Now in their third year, the Metta Students non-profit foundation awards $1,000 grants to students who pay it forward or #sharemetta. To date, they have awarded $44,000. Wednesday, May 31st, the Metta Students Foundation had an award ceremony at North Providence High School located at 1828 Mineral Spring Ave, in North Providence, RI. Members of the media attended.
Norm Kelly, founder of Software Quality Associates in Providence, created the Metta Students Foundation in October of 2012 after learning of one teen’s act of kindness toward another teen. “Metta means love and kindness,” states Norm Kelly. “We are thankful to all of our winners for making a positive difference in the world and for helping us spread the Metta mission to simply be kind and #sharemetta.”
National Honor Society Adviser, Jill Usenia, nominated Williams saying, “I’ve noticed that Santia actively seeks out people who look lost or like they need help and she has a warm, caring nature that people are drawn to. I have witnessed her help a new student adjust to their new setting, sit with new kids at lunch, show them where their classes are, etc. all on her own accord. I have also witnessed how gentle and caring she is with the Special Needs students. She has the type of personality where people enjoy being around her, and she seems to anticipate those who are in need.”
For the past three years, Williams spent her time volunteering as a mentor two days a week at her high school's Writing Center to assist her peers with their struggles. In that time, she has also been a mentor in the SOS peer mentoring program working with incoming freshman that may have trouble adjusting to high school either academically or socially.
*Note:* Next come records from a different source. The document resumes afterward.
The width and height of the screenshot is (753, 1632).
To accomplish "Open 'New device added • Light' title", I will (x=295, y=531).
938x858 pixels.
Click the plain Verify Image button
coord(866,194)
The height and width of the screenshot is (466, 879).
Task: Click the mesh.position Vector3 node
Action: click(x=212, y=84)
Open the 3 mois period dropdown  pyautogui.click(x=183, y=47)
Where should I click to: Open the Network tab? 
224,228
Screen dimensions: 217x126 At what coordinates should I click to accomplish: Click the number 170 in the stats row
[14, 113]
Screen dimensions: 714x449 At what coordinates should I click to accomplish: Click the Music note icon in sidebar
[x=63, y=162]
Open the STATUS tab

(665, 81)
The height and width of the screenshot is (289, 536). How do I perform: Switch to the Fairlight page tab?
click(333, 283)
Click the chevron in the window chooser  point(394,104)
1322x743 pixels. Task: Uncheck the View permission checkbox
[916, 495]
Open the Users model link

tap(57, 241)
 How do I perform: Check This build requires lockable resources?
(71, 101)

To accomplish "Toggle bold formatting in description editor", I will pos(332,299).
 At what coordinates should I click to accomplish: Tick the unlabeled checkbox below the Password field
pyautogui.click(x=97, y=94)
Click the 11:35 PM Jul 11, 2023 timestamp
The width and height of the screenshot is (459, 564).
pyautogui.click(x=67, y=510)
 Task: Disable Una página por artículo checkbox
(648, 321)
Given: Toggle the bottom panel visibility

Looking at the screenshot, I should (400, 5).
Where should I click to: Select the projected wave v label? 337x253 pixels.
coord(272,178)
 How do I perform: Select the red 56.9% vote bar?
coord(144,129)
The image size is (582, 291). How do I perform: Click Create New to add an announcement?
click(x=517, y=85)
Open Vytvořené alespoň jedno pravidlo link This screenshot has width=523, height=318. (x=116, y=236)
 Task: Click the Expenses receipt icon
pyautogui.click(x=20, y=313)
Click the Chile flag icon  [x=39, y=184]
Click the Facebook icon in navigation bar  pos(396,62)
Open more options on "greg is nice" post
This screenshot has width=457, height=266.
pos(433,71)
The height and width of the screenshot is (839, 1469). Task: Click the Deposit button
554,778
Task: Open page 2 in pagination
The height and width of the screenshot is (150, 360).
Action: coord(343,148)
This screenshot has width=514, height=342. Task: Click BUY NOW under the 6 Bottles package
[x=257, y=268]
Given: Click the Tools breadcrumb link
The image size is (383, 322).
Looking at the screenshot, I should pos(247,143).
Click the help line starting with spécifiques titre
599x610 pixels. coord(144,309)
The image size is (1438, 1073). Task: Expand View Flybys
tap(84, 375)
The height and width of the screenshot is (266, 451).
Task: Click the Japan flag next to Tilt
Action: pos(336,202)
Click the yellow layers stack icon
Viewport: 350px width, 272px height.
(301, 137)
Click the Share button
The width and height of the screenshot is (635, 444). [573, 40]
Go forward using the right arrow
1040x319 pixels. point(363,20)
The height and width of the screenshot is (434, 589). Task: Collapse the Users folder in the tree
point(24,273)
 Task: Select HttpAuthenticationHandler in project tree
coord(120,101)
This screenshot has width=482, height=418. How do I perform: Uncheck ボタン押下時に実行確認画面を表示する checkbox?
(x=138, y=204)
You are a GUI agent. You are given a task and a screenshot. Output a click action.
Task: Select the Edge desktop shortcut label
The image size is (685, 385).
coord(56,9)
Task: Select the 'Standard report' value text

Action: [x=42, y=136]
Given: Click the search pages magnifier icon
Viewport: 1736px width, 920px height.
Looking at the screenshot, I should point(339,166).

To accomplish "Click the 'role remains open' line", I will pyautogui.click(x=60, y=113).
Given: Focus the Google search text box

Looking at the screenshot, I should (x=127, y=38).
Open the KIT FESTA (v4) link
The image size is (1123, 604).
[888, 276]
She is also involved in Teaching Pathways, which is a class that allows seniors to work with kids with intellectual disabilities. Williams is also a member of VAASA (Varsity Athletes Against Substance Abuse), a club strictly for varsity athletes who vow to not do any drugs or alcohol. The club visits middle schools and talks to younger students about the dangers of drug and alcohol abuse.
It is for all of these reasons that the Metta Students Foundation is proud to have awarded Santia one thousand dollars.